[Pointing records for screenshots and pages]
--- BEGIN ---

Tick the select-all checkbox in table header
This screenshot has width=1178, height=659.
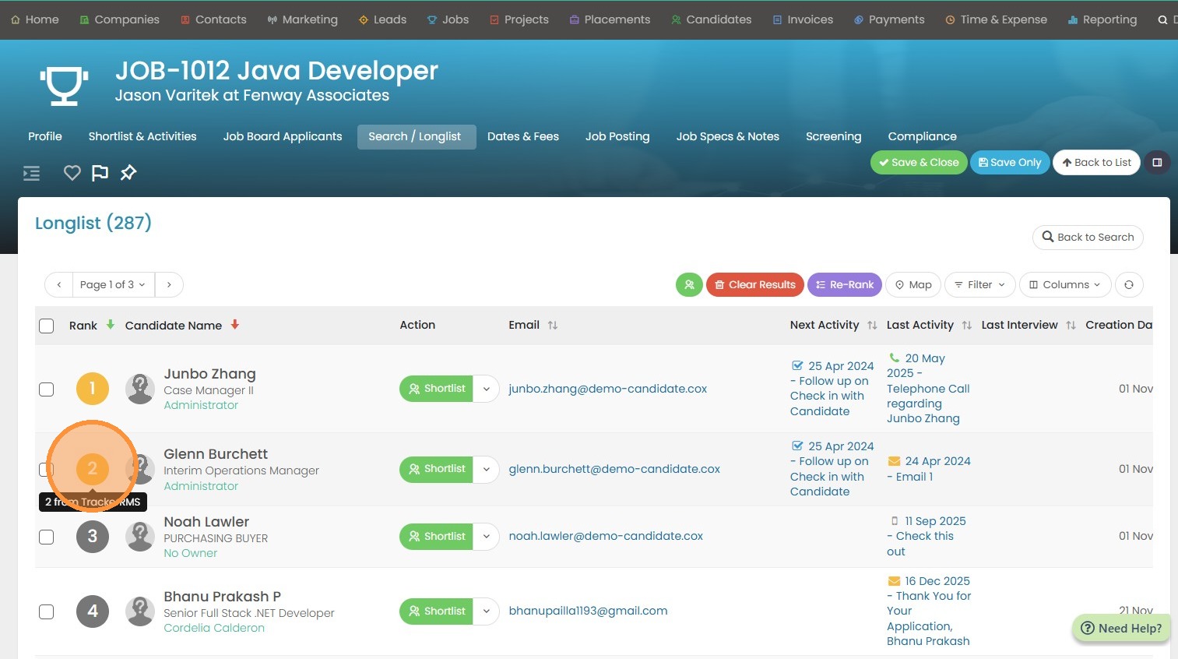(x=47, y=326)
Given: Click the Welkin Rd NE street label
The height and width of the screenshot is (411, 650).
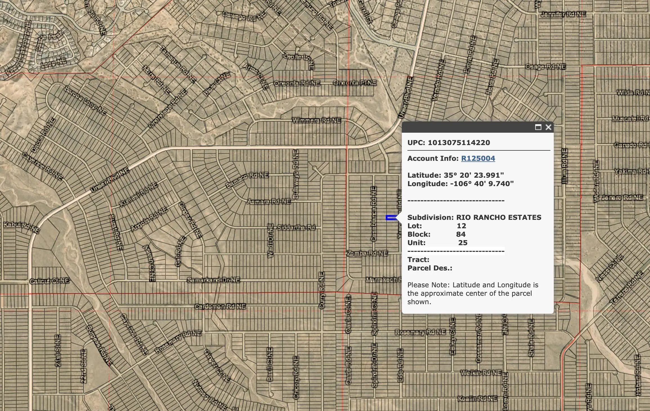Looking at the screenshot, I should [x=481, y=373].
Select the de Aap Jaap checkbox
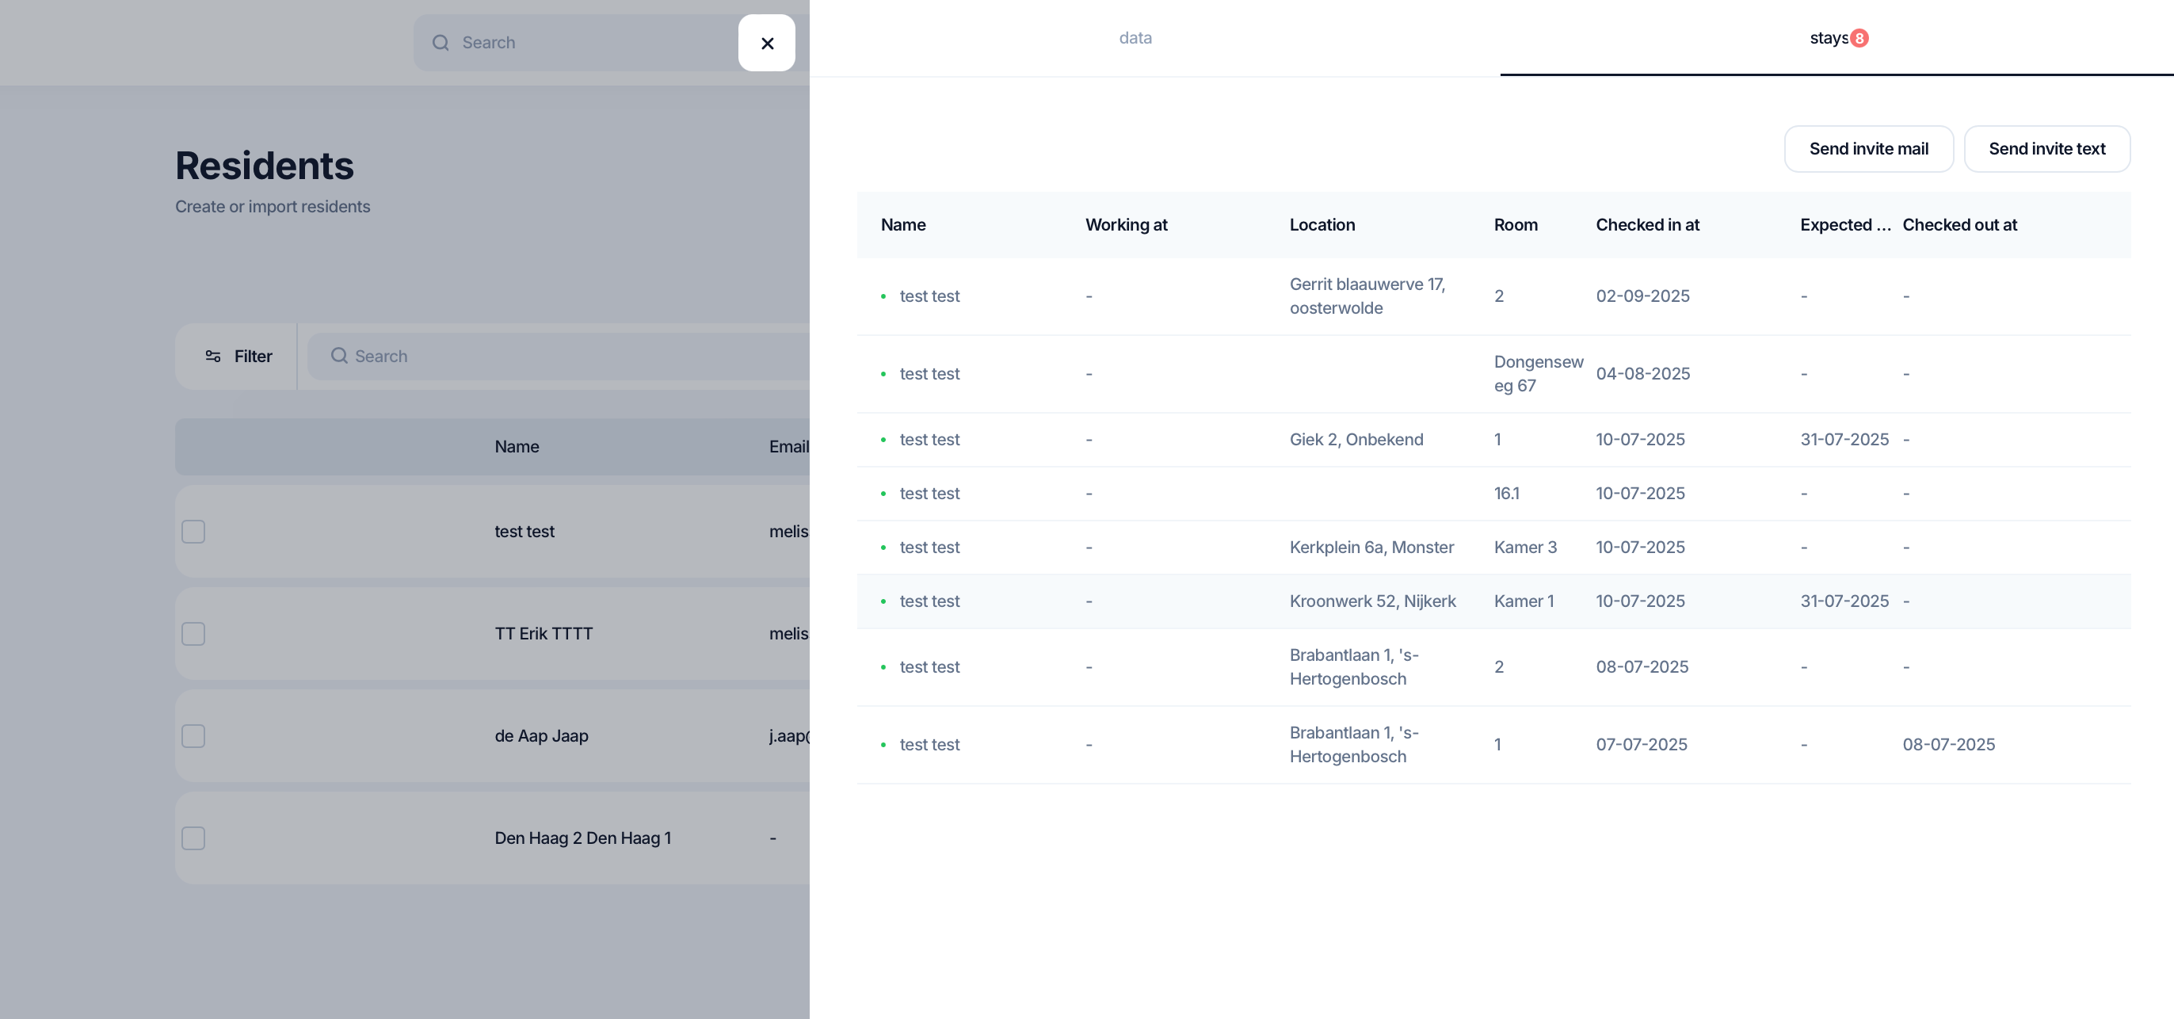Image resolution: width=2174 pixels, height=1019 pixels. coord(193,735)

--- END ---

* Challenge *
Quote every line of the material above word for word, omitting the pictures.

* Completed exercise *
Tick the select-all checkbox in table header
This screenshot has width=1178, height=659.
(x=47, y=326)
Given: Click the Welkin Rd NE street label
The height and width of the screenshot is (411, 650).
Looking at the screenshot, I should [x=481, y=373].
Select the de Aap Jaap checkbox
Image resolution: width=2174 pixels, height=1019 pixels. coord(193,735)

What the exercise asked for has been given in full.